RECORD EXTRACTS:
= = = = = = =
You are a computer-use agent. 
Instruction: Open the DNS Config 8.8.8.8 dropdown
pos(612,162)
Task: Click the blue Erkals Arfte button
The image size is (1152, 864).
= = = = = = =
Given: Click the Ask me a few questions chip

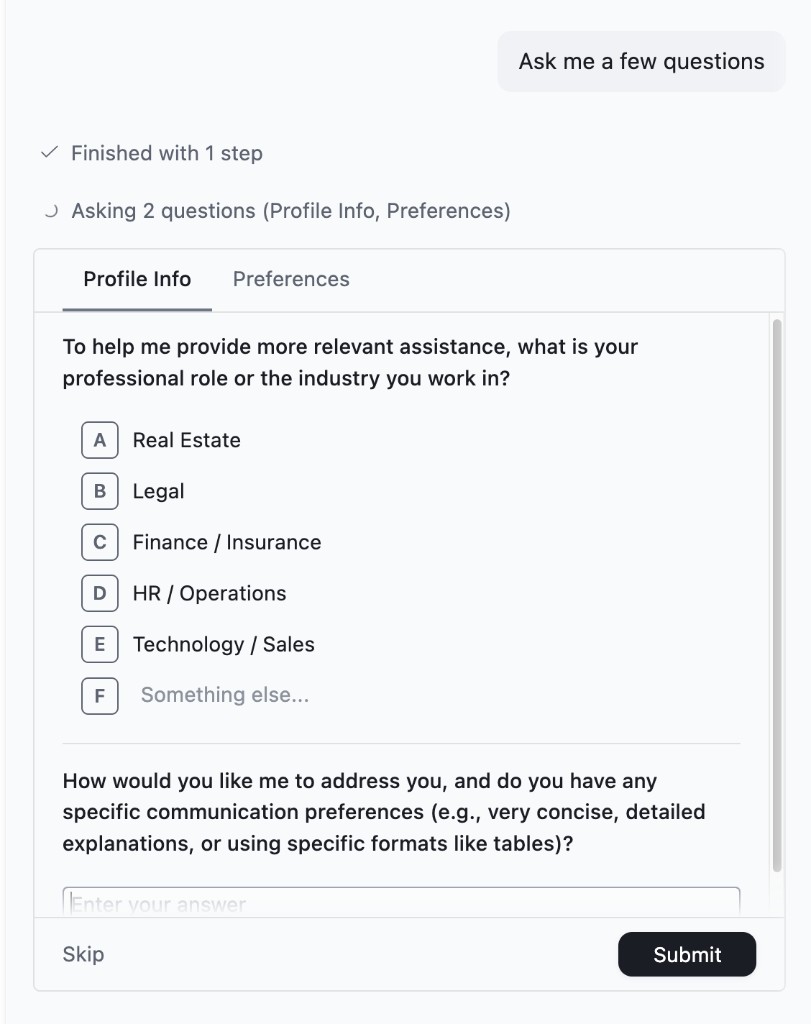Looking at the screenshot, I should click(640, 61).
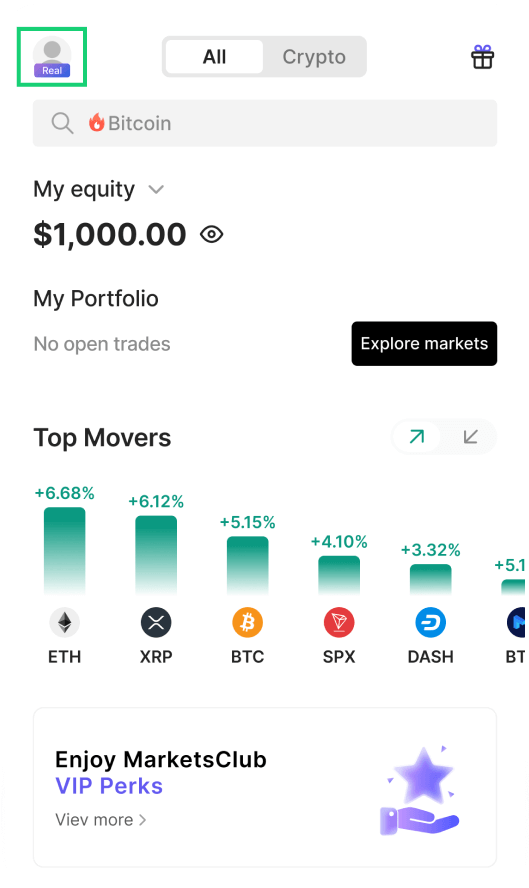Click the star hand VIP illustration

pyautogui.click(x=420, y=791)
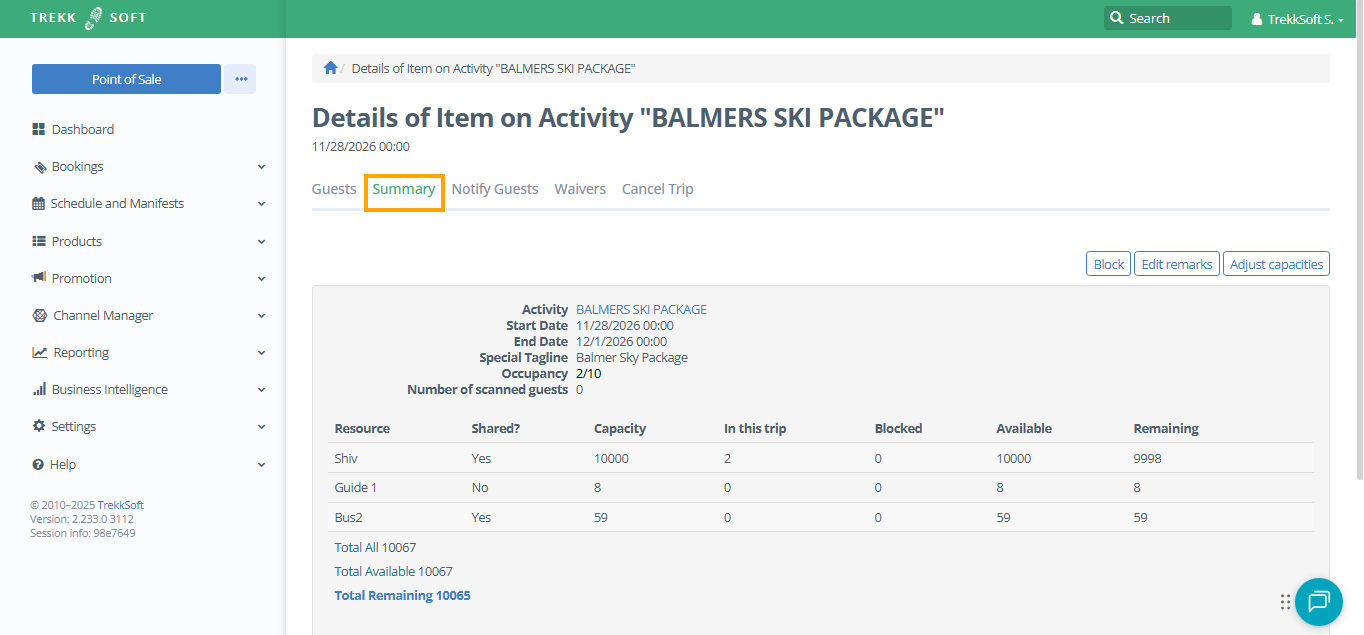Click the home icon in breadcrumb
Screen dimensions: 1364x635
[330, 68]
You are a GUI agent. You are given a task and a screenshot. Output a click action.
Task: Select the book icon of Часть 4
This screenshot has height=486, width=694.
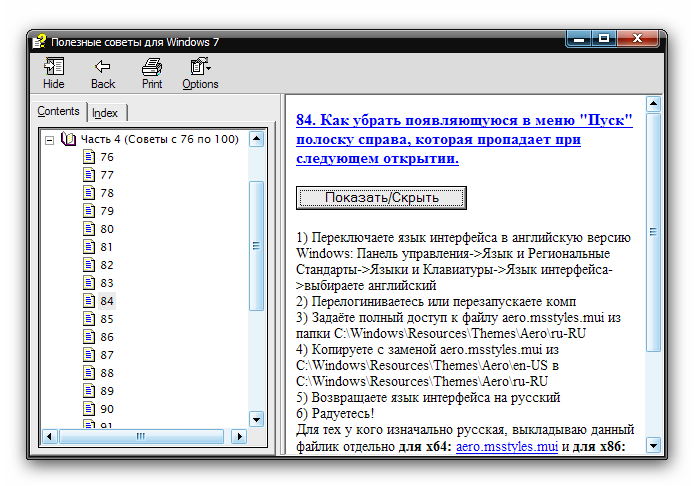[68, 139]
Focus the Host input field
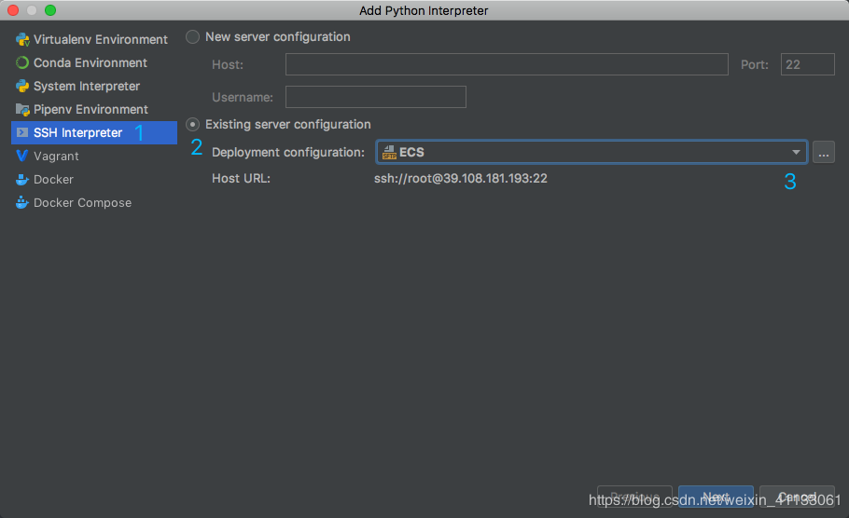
= = = = = = =
GIVEN REQUEST: Format the entries from the line with "You are a computer-use agent." to the line with "The image size is (1152, 864).", inclusive, as a JSON list of strings with one string per line and no blank lines.

CORRECT RESPONSE:
[
  "You are a computer-use agent. ",
  "Instruction: Open the DNS Config 8.8.8.8 dropdown",
  "pos(612,162)",
  "Task: Click the blue Erkals Arfte button",
  "The image size is (1152, 864)."
]